TASK TO CARRY OUT: Set out every line of the rows below as a Markdown table with two columns, No. and Line, numbering each line in order and skipping blank lines.

** start EXTRACTED DATA **

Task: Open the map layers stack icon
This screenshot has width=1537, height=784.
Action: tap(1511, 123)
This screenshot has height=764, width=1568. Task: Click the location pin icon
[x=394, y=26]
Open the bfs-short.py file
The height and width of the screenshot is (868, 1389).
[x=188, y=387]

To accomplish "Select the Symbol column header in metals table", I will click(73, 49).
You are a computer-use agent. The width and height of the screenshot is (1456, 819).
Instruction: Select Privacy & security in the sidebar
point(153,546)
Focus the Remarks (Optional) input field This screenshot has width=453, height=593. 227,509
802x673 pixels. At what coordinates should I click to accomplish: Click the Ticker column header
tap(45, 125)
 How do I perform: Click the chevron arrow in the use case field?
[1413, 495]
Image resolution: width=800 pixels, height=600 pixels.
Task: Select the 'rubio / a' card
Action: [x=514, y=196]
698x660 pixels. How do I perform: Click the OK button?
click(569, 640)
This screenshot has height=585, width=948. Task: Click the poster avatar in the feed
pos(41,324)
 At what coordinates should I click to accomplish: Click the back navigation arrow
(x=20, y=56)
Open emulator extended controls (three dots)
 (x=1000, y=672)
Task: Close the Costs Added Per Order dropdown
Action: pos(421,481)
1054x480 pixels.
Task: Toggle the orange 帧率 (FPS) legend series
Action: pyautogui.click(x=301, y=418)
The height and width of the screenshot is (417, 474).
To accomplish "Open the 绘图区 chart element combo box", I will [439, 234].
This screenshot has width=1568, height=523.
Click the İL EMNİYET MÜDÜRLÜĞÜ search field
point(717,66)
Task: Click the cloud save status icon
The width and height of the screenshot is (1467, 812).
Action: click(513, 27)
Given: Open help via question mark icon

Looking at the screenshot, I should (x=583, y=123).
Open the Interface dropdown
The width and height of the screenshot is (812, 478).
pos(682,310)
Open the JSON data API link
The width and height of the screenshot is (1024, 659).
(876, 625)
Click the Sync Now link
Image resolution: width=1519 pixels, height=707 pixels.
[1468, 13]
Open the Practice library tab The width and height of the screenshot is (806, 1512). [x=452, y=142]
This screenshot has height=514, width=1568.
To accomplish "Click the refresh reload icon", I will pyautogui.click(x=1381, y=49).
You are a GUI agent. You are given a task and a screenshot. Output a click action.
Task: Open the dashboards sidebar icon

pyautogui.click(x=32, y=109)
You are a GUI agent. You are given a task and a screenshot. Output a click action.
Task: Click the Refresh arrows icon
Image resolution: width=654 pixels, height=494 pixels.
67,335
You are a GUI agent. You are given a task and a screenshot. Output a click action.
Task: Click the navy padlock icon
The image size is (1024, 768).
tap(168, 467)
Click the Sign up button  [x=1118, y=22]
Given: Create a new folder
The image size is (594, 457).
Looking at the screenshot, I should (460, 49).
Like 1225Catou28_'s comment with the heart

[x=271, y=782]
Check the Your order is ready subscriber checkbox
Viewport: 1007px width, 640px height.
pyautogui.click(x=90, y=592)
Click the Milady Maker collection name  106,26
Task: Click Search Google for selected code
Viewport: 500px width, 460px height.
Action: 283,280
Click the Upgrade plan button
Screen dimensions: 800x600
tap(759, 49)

** end EXTRACTED DATA **

OUTPUT FOR THIS EXERCISE:
| No. | Line |
|---|---|
| 1 | Task: Open the map layers stack icon |
| 2 | This screenshot has width=1537, height=784. |
| 3 | Action: tap(1511, 123) |
| 4 | This screenshot has height=764, width=1568. Task: Click the location pin icon |
| 5 | [x=394, y=26] |
| 6 | Open the bfs-short.py file |
| 7 | The height and width of the screenshot is (868, 1389). |
| 8 | [x=188, y=387] |
| 9 | To accomplish "Select the Symbol column header in metals table", I will click(73, 49). |
| 10 | You are a computer-use agent. The width and height of the screenshot is (1456, 819). |
| 11 | Instruction: Select Privacy & security in the sidebar |
| 12 | point(153,546) |
| 13 | Focus the Remarks (Optional) input field This screenshot has width=453, height=593. 227,509 |
| 14 | 802x673 pixels. At what coordinates should I click to accomplish: Click the Ticker column header |
| 15 | tap(45, 125) |
| 16 |  How do I perform: Click the chevron arrow in the use case field? |
| 17 | [1413, 495] |
| 18 | Image resolution: width=800 pixels, height=600 pixels. |
| 19 | Task: Select the 'rubio / a' card |
| 20 | Action: [x=514, y=196] |
| 21 | 698x660 pixels. How do I perform: Click the OK button? |
| 22 | click(569, 640) |
| 23 | This screenshot has height=585, width=948. Task: Click the poster avatar in the feed |
| 24 | pos(41,324) |
| 25 |  At what coordinates should I click to accomplish: Click the back navigation arrow |
| 26 | (x=20, y=56) |
| 27 | Open emulator extended controls (three dots) |
| 28 |  (x=1000, y=672) |
| 29 | Task: Close the Costs Added Per Order dropdown |
| 30 | Action: pos(421,481) |
| 31 | 1054x480 pixels. |
| 32 | Task: Toggle the orange 帧率 (FPS) legend series |
| 33 | Action: pyautogui.click(x=301, y=418) |
| 34 | The height and width of the screenshot is (417, 474). |
| 35 | To accomplish "Open the 绘图区 chart element combo box", I will [439, 234]. |
| 36 | This screenshot has width=1568, height=523. |
| 37 | Click the İL EMNİYET MÜDÜRLÜĞÜ search field |
| 38 | point(717,66) |
| 39 | Task: Click the cloud save status icon |
| 40 | The width and height of the screenshot is (1467, 812). |
| 41 | Action: click(513, 27) |
| 42 | Given: Open help via question mark icon |
| 43 | Looking at the screenshot, I should (x=583, y=123). |
| 44 | Open the Interface dropdown |
| 45 | The width and height of the screenshot is (812, 478). |
| 46 | pos(682,310) |
| 47 | Open the JSON data API link |
| 48 | The width and height of the screenshot is (1024, 659). |
| 49 | (876, 625) |
| 50 | Click the Sync Now link |
| 51 | Image resolution: width=1519 pixels, height=707 pixels. |
| 52 | [1468, 13] |
| 53 | Open the Practice library tab The width and height of the screenshot is (806, 1512). [x=452, y=142] |
| 54 | This screenshot has height=514, width=1568. |
| 55 | To accomplish "Click the refresh reload icon", I will pyautogui.click(x=1381, y=49). |
| 56 | You are a GUI agent. You are given a task and a screenshot. Output a click action. |
| 57 | Task: Open the dashboards sidebar icon |
| 58 | pyautogui.click(x=32, y=109) |
| 59 | You are a GUI agent. You are given a task and a screenshot. Output a click action. |
| 60 | Task: Click the Refresh arrows icon |
| 61 | Image resolution: width=654 pixels, height=494 pixels. |
| 62 | 67,335 |
| 63 | You are a GUI agent. You are given a task and a screenshot. Output a click action. |
| 64 | Task: Click the navy padlock icon |
| 65 | The image size is (1024, 768). |
| 66 | tap(168, 467) |
| 67 | Click the Sign up button  [x=1118, y=22] |
| 68 | Given: Create a new folder |
| 69 | The image size is (594, 457). |
| 70 | Looking at the screenshot, I should (460, 49). |
| 71 | Like 1225Catou28_'s comment with the heart |
| 72 | [x=271, y=782] |
| 73 | Check the Your order is ready subscriber checkbox |
| 74 | Viewport: 1007px width, 640px height. |
| 75 | pyautogui.click(x=90, y=592) |
| 76 | Click the Milady Maker collection name  106,26 |
| 77 | Task: Click Search Google for selected code |
| 78 | Viewport: 500px width, 460px height. |
| 79 | Action: 283,280 |
| 80 | Click the Upgrade plan button |
| 81 | Screen dimensions: 800x600 |
| 82 | tap(759, 49) |